Dilma pode ser refém de Levy em boa medida, por ter escolhido um ministro que não pode demitir, ao menos não sem causar um grande rebuliço nos mercados e afetar ainda mais uma economia combalida. Mas quem disse que governantes nunca tomaram o caminho da insensatez antes? Ora, ainda mais Dilma, ela mesma a prova viva de que é possível insistir no erro de forma asinina apesar de todos os sinais de alerta dos equívocos.

O que me traz ao ponto central do texto: a batata de Levy já começa a assar por sua falta de habilidade política, e também porque a esquerda, inclusive o próprio PT, adoraria ver sua cabeça numa bandeja como o responsável pelos problemas na economia. O ministro teve de “costurar” um discurso para senadores justificando sua fala “infeliz” (sincera) para alunos de Chicago, na qual disse que Dilma é “bem intencionada, mas nem sempre age da forma mais eficiente”.

O óbvio ululante, dito até de maneira bem sutil e elegante, mas que não pode ser dito, ponto. É a situação criada pelo pragmatismo exacerbado do ministro: pertence a um governo que sabe ser incompetente, mas que não pode dizê-lo em voz alta. E precisa mudar radicalmente os rumos da gestão econômica, convencer os investidores e analistas de que fará isso, mas sem evidenciar que isso deve ser feito porque os rumos anteriores eram péssimos. Haja malabarismo!

Por ser um “médico” entre “loucos”, Levy precisa simular um pouco de loucura também, para não ofender a sensibilidade de seus colegas. Mas têm ao menos dois problemas nisso: 1. ele fica com uma margem de manobra bastante reduzida para impor as mudanças que gostaria; 2. os “loucos” sempre poderão apontar o dedo para o “médico” como o culpado pelas sequelas de suas loucuras.
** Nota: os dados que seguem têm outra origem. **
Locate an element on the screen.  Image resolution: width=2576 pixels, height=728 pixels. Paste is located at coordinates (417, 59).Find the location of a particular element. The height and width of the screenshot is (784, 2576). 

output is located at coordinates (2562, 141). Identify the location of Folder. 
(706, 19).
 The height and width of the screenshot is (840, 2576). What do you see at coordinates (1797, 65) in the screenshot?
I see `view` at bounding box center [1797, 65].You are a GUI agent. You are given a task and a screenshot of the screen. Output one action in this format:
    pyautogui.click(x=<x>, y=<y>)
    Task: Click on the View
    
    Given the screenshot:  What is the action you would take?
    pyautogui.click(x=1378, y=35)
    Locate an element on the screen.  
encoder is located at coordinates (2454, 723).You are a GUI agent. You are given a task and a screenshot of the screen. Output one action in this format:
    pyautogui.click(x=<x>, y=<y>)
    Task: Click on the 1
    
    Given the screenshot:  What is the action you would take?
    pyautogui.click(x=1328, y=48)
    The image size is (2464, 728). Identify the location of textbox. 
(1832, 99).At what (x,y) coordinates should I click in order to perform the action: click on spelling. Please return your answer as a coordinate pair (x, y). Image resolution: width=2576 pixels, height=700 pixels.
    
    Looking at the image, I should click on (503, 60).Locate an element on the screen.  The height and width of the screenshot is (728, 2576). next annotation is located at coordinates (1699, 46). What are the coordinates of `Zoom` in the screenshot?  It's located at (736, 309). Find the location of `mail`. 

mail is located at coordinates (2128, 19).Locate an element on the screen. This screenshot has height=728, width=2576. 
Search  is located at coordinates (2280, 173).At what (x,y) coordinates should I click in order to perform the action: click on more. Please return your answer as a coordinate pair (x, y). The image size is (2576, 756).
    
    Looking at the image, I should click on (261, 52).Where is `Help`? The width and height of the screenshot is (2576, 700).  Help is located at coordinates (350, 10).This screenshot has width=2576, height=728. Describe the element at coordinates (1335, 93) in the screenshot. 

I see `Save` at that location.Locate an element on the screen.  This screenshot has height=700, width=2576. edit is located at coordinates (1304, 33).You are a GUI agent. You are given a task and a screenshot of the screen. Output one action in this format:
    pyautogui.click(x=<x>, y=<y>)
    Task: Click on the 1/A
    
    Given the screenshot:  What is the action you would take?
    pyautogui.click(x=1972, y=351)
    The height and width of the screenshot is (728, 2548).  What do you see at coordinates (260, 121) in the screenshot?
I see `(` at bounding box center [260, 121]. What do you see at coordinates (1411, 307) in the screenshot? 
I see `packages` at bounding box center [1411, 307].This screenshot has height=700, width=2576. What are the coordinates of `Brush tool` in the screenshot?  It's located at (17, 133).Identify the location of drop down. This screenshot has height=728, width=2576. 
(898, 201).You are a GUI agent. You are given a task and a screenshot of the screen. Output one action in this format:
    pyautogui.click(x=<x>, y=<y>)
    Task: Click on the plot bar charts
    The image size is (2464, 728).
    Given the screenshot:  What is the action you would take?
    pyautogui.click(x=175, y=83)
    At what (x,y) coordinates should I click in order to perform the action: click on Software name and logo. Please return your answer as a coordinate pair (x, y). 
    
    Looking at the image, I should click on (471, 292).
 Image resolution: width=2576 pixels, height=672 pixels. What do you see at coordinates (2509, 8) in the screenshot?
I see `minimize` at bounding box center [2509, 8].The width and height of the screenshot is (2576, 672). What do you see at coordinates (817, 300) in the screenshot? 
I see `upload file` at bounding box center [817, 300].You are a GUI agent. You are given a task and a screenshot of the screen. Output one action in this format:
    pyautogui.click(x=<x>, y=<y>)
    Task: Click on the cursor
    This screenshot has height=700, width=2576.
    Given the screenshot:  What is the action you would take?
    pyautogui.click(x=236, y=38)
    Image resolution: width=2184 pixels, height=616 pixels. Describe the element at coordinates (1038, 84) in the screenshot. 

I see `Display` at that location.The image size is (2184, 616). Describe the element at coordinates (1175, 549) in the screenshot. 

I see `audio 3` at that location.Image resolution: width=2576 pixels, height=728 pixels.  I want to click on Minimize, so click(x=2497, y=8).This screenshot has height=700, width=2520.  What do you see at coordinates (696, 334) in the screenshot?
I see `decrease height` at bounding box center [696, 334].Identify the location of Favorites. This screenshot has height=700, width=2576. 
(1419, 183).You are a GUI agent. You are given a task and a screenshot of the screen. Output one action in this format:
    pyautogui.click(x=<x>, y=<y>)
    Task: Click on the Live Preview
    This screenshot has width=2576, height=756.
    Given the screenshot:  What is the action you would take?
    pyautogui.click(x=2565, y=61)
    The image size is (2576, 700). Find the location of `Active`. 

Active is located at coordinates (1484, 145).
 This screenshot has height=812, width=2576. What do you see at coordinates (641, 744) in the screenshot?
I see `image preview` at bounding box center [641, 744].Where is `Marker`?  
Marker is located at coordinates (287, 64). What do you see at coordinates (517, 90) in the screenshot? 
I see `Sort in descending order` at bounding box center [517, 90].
Mercadante, o braço-direito de Dilma, já cobrou de Levy explicações. Sabemos como Mercadante, alinhado ideologicamente a Guido Mantega (e também Dilma), adoraria poder culpar o “neoliberalismo” e a “ortodoxia” pelos males produzidos pelo desenvolvimentismo que defende. É justamente aqui que mora o maior perigo: nossa esquerda vai dar um jeito de imputar ao “neoliberalismo” a responsabilidade por suas trapalhadas.

Levy sequer tem agido como um legítimo liberal. Afinal, liberal algum aceitaria aumentar os impostos num país como o Brasil. Seu ajuste fiscal, ainda que necessário, vai pelo caminho mais fácil politicamente, subindo impostos em vez de cortar na carne os gastos públicos. Ele tenta curar com bandaid uma hemorragia. E dá a oportunidade à esquerda de depois condenar o… bandaid!

Podemos pensar no caso grego como parâmetro. A Grécia não seguiu as receitas liberais em momento algum. Sua crise foi causada pelo excesso de governo, pelas mordomias estatais, pela farra do crédito fácil estimulada pelo próprio governo. Mas como muitos pensaram que os liberais ortodoxos tinham imposto uma agenda de reformas, quando ficou claro que o buraco era mais embaixo deram um jeito de culpar o liberalismo.

Vários repetem por aí que a Grécia faliu por culpa do mercado e que as reformas ortodoxas “fracassaram”, sendo que nunca foram colocadas em prática. O resultado: um partido de extrema-esquerda assumiu o poder. Ou seja, não é impossível imaginarmos um cenário em que o “liberalismo” (Levy) é culpado pelo insucesso das mudanças, e que o PSOL é visto como a melhor alternativa.

Então você está dizendo, Constantino, que Levy deveria simplesmente parar de tentar mudar e deixar o barco afundar de vez sob o comando do PT? Não sei se seria o melhor. Ninguém sabe. Mas é meu dever trazer ao leitor esse ponto de vista, mostrar que Levy pode muito bem servir apenas como um “boi de piranha” a ser sacrificado para que os desenvolvimentistas consigam atravessar o rio. Não podemos descartar essa hipótese de forma alguma.